In the event that he wins, Trump will have to quickly scale up his campaign -- particularly if he's competing nationwide against Hillary Clinton's behemoth political organization. In private conversations, Trump and his aides have acknowledged that the Republican Party will need to be well-funded for the general election, and that Trump will work with the party to ensure that's the case.
Their message is "basically we're going to be a traditional party candidate," as far as fundraising is concerned, the source said.
Trump has prided himself on running an efficient primary campaign, funded largely from his personal wealth. At campaign rallies, he regularly touts that he won't be beholden to special interests -- from banks to health care companies to insurance providers -- because he's footing most of the bill for his presidential bid.
"They have no control over Donald Trump. I don't want their money. I don't need their money," Trump told a South Carolina crowd last month, as he slammed Texas Sen. Ted Cruz as a candidate who would be controlled by big banks and oil companies because of his donors.
Speaking in Maine on Thursday, Trump repeated the attack, this time against Florida Sen. Marco Rubio.
"I tell people if you had like a lightweight Rubio as president, he's all controlled by the special interests, 100%," Trump said. "I'm self-funding, they're not paying me anything."
"Mr. Trump is focused on the primary election," said Trump campaign manager Corey Lewandowski. "He's self-funding his campaign. There's no discussion at all about the general election."
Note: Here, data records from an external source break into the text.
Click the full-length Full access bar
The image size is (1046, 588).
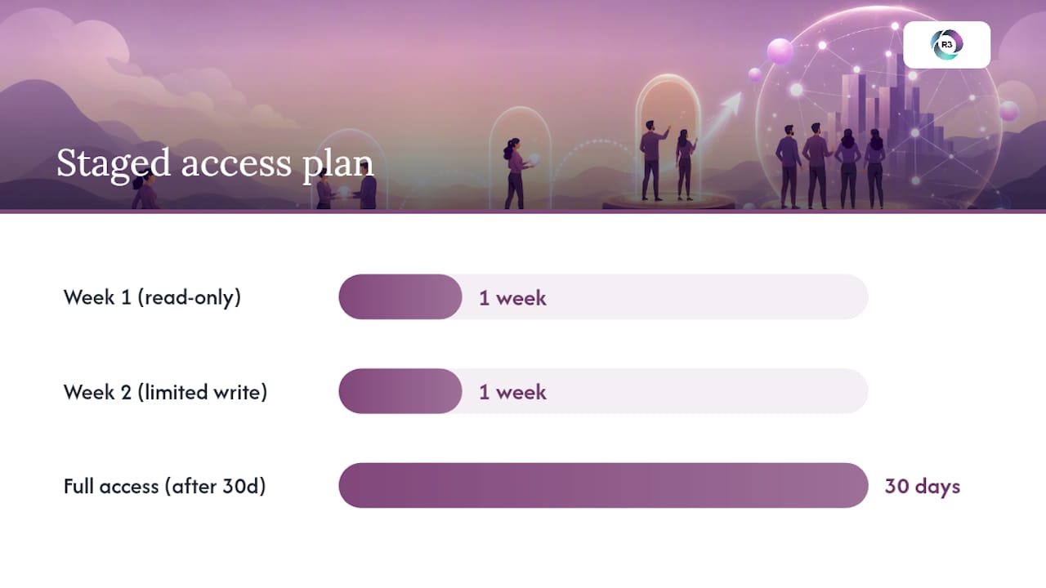(603, 485)
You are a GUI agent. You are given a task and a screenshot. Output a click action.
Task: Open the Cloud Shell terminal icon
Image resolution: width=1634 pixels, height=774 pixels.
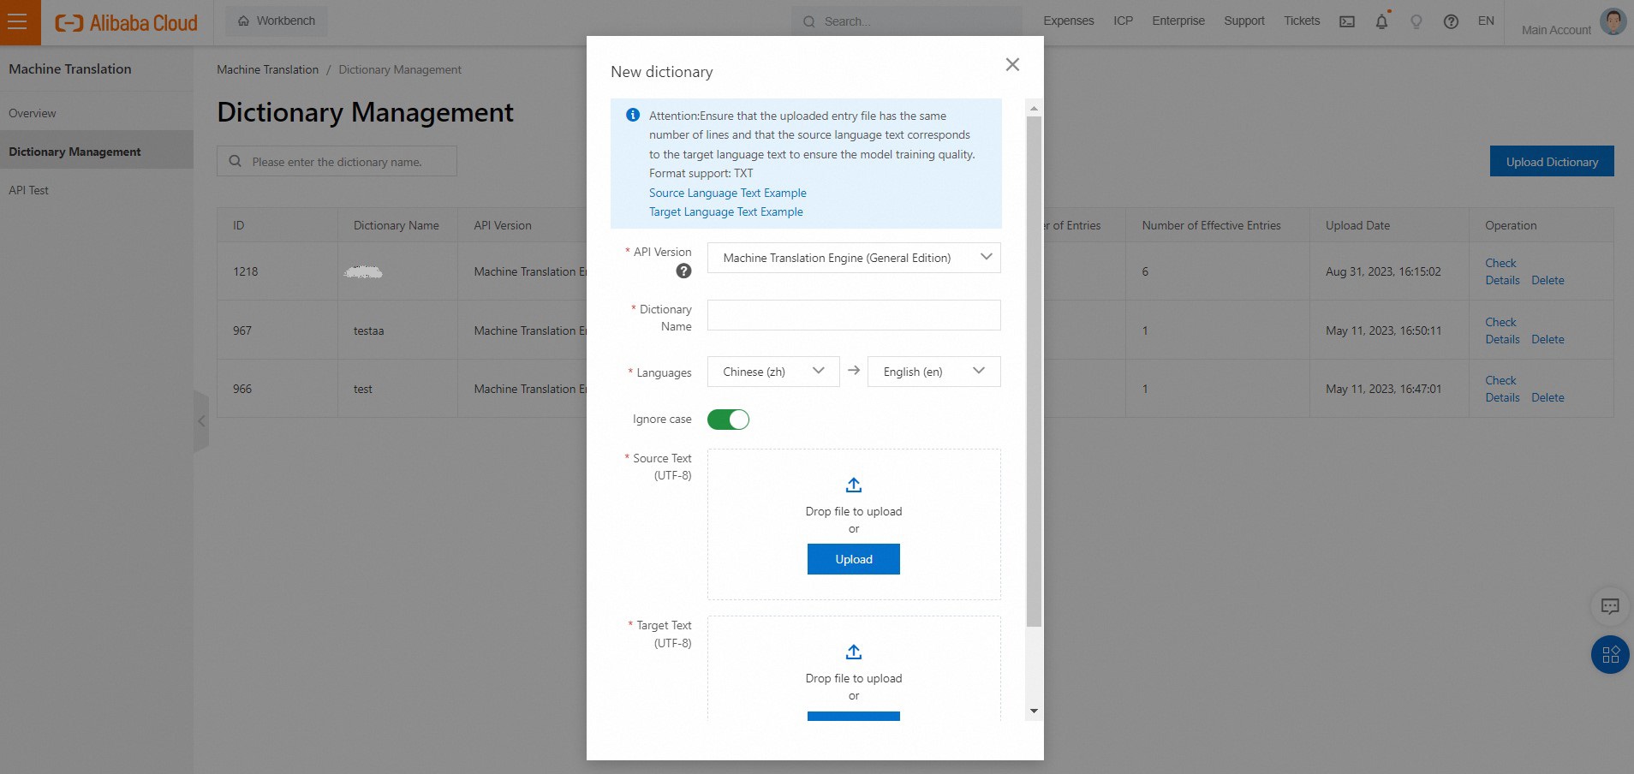pos(1346,21)
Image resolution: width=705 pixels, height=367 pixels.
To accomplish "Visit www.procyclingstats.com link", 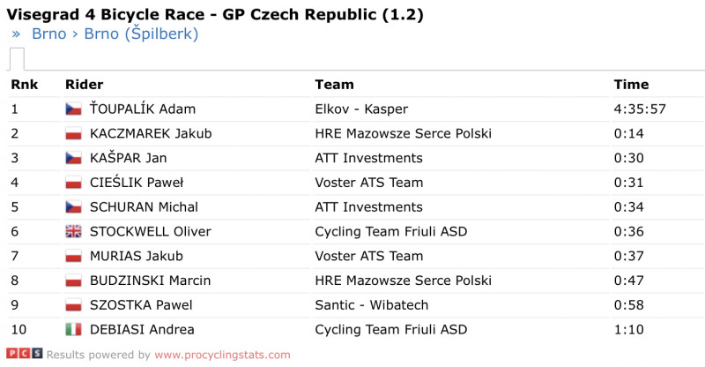I will pos(223,355).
GOP rivals like Cruz and Rubio have far outspent Trump in the primary. As of late January, Trump's campaign had spent about $24 million. Trump has loaned about $17.5 million to his campaign from the time he entered the race, through the end of January.
"He's spent no money on his campaign so far," the source said of Trump's shoestring campaign budget. "That won't happen in a general election."
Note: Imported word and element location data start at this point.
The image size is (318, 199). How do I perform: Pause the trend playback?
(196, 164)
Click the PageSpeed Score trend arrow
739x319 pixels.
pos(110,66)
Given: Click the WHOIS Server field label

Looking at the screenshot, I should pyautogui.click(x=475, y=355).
Trump has said his campaign accepts small donations and insists they're unsolicited, even though his campaign website is emblazoned with two prominent "Donate" buttons.
He often brags that big donors have offered millions of dollars and he has so far turned them down. But under this shift, Trump would begin taking in significant sums, and tapping donors for tens of thousands of dollars apiece.
Last week, after endorsing Trump, New Jersey Gov. Chris Christie foreshadowed the candidate's about-face on a call with his biggest donors, suggesting Trump would raise money in a general election.
Cooperation with RNC?
Whoever the nominee, the Republican National Committee would play a prominent role in providing ground troops and a data operation to support the GOP candidate.
Trump has had a frosty relationship with the Republican Party and recently accused them of "illegally" using his name to raise money.
Still, his campaign -- as well as rival campaigns -- have already begun conversations with GOP officials about the infrastructure the RNC will provide to support the eventual nominee. That includes resources, such as field staffers nationwide and an expansive data operation.
But an RNC official said they have not yet begun discussions with the Trump campaign, or any of the other GOP contenders, about the fundraising aspect. A spokesman for the RNC declined to comment on Trump's general election fundraising plans.
Traditionally, the nominee creates a joint fundraising account with the RNC, which allows the candidate to simultaneously raise money for their own campaign, the national party and select state parties.
In 2012, the RNC didn't begin a joint fundraising agreement with Mitt Romney until April. Even then, it invited the other candidates in the race to take part in joint fundraising agreements as well.